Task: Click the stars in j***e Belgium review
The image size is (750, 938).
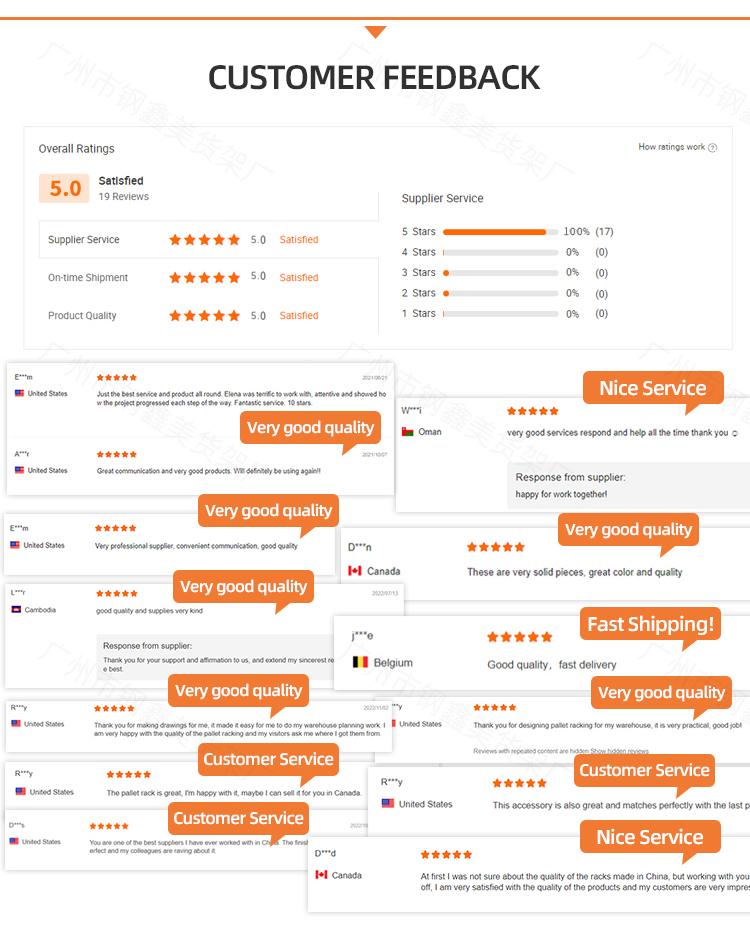Action: (519, 637)
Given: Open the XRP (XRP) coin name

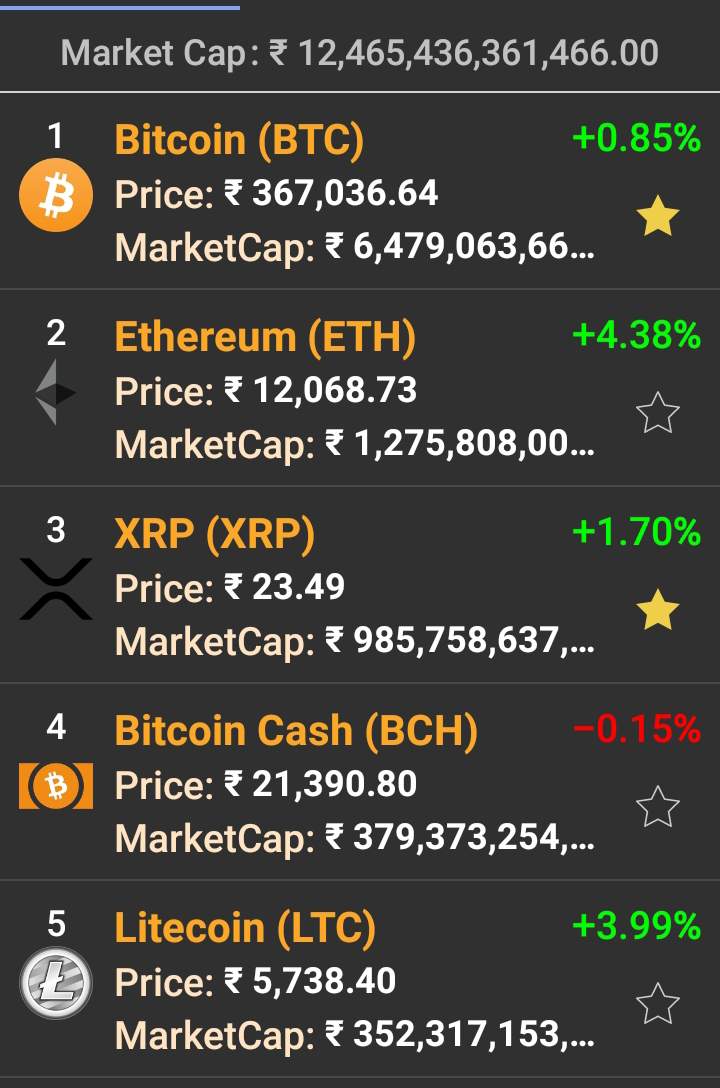Looking at the screenshot, I should pyautogui.click(x=215, y=534).
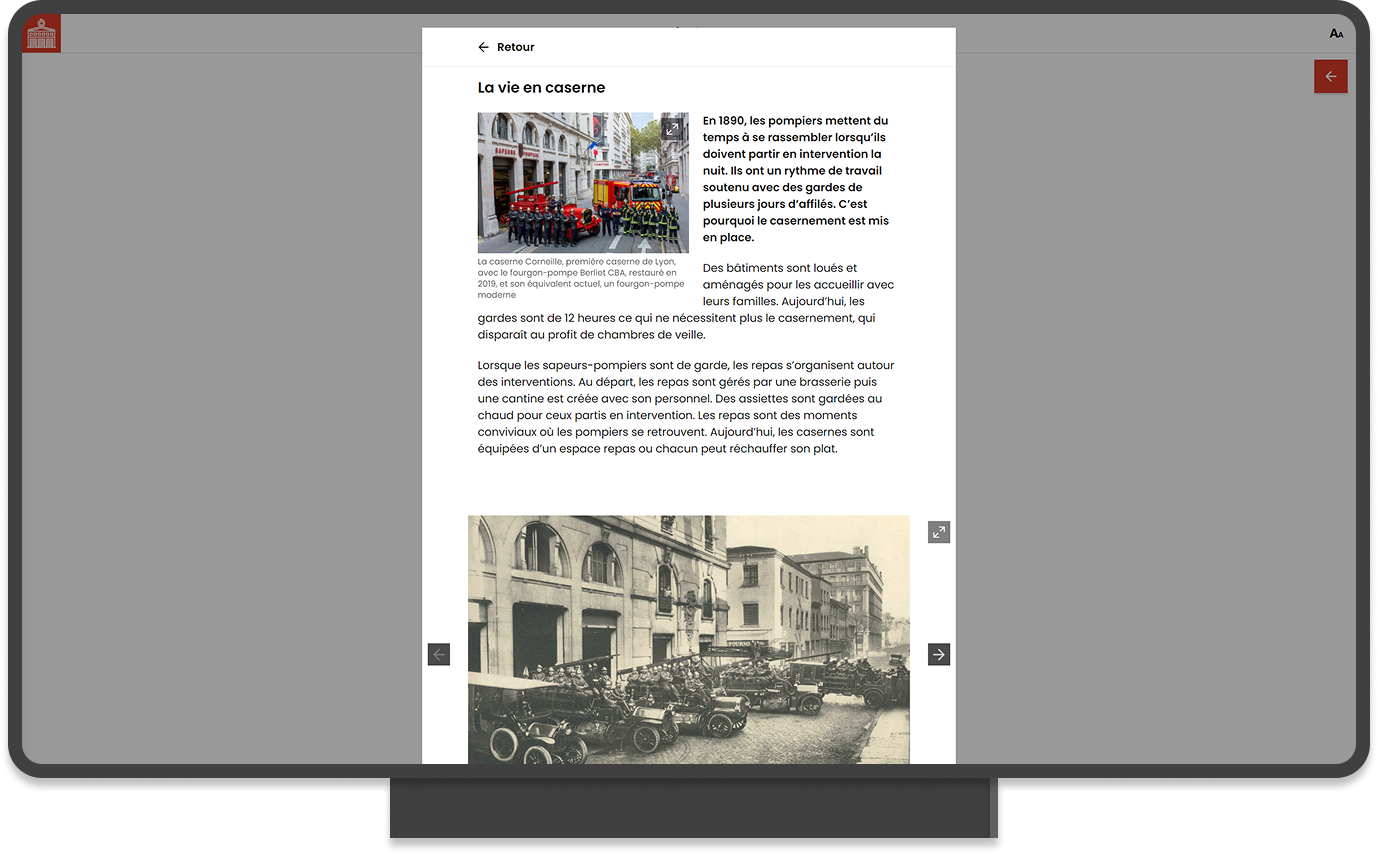Image resolution: width=1378 pixels, height=854 pixels.
Task: Click the line "disparaît au profit de chambres de veille"
Action: (x=591, y=335)
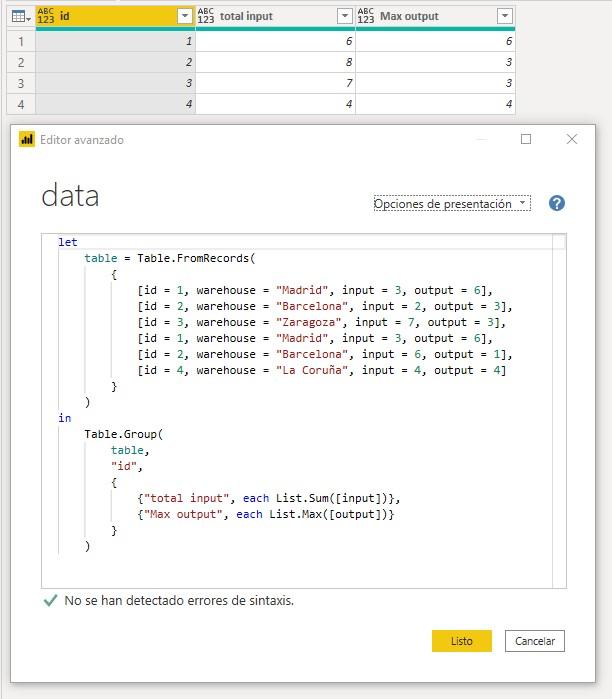Select row 1 header in the table
This screenshot has height=699, width=612.
[20, 41]

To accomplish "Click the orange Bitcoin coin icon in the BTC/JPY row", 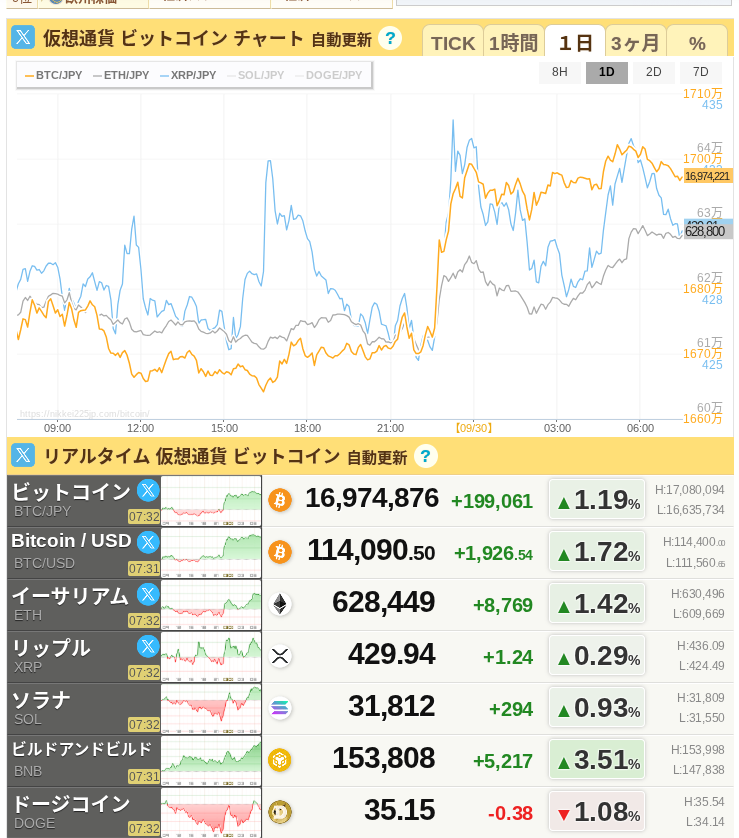I will coord(280,500).
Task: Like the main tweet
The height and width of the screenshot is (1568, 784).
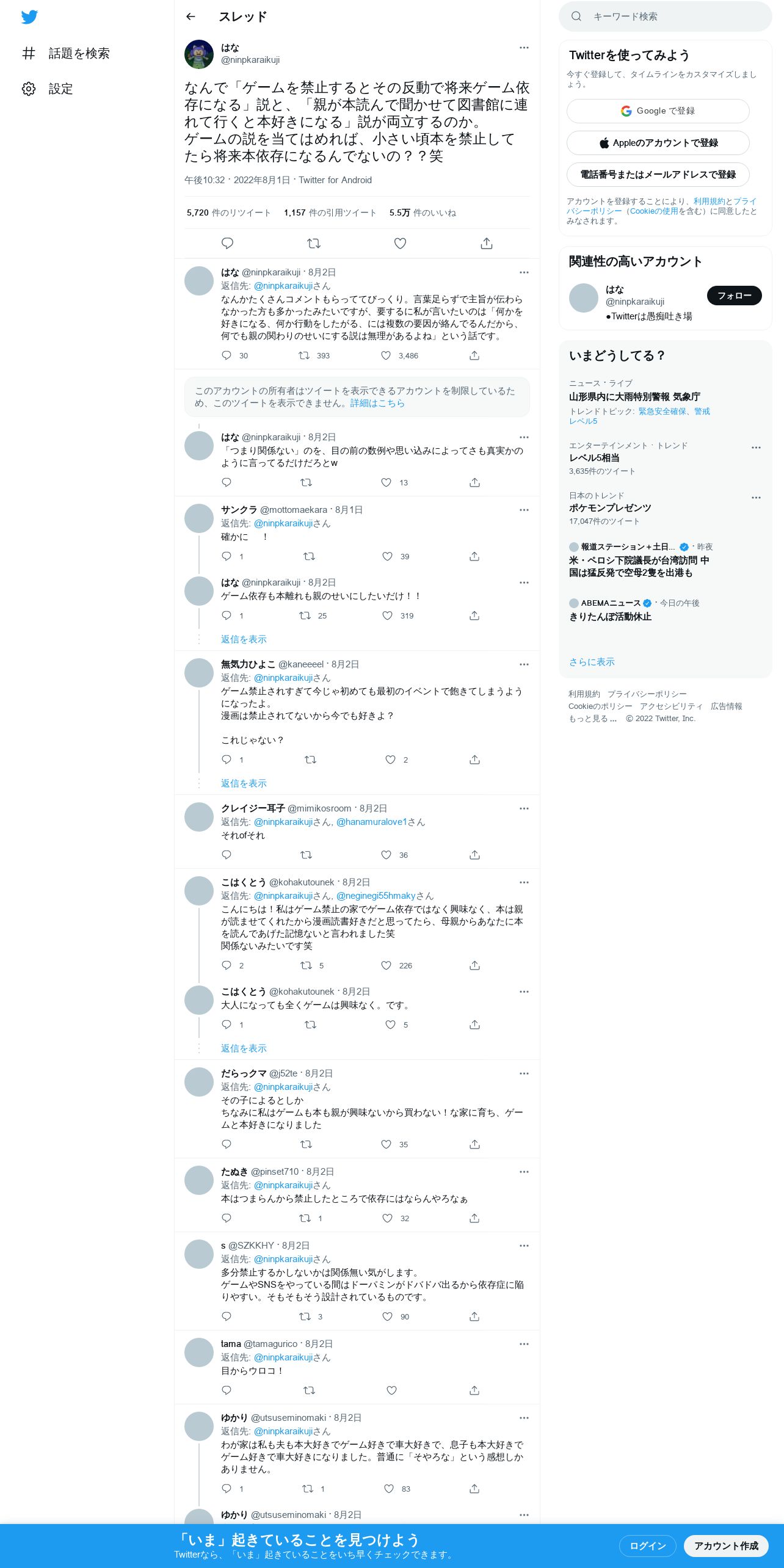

----

**Task prompt:** Your copy should hold exactly the lines from the one that contains "Task: Like the main tweet" through the final line of the data, both ends included, and no pictures.

**Result for this task:**
Task: Like the main tweet
The height and width of the screenshot is (1568, 784).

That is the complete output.